Brief: Copy the data from the line with "Task: Click the 마이 페이지 button in the top bar" up to and including the line with "Action: pos(327,5)", replacing "top bar" with "header bar" and changing nothing else. Leave the pictures out of your answer.

Given data:

-------------------------

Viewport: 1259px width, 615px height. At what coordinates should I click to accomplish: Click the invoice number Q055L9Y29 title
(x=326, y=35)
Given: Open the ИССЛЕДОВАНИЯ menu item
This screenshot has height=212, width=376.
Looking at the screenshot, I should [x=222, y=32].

-------------------------

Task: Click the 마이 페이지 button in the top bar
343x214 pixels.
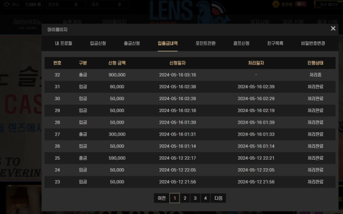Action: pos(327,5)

-------------------------

Output of the task:
Task: Click the 마이 페이지 button in the header bar
343x214 pixels.
Action: pos(327,5)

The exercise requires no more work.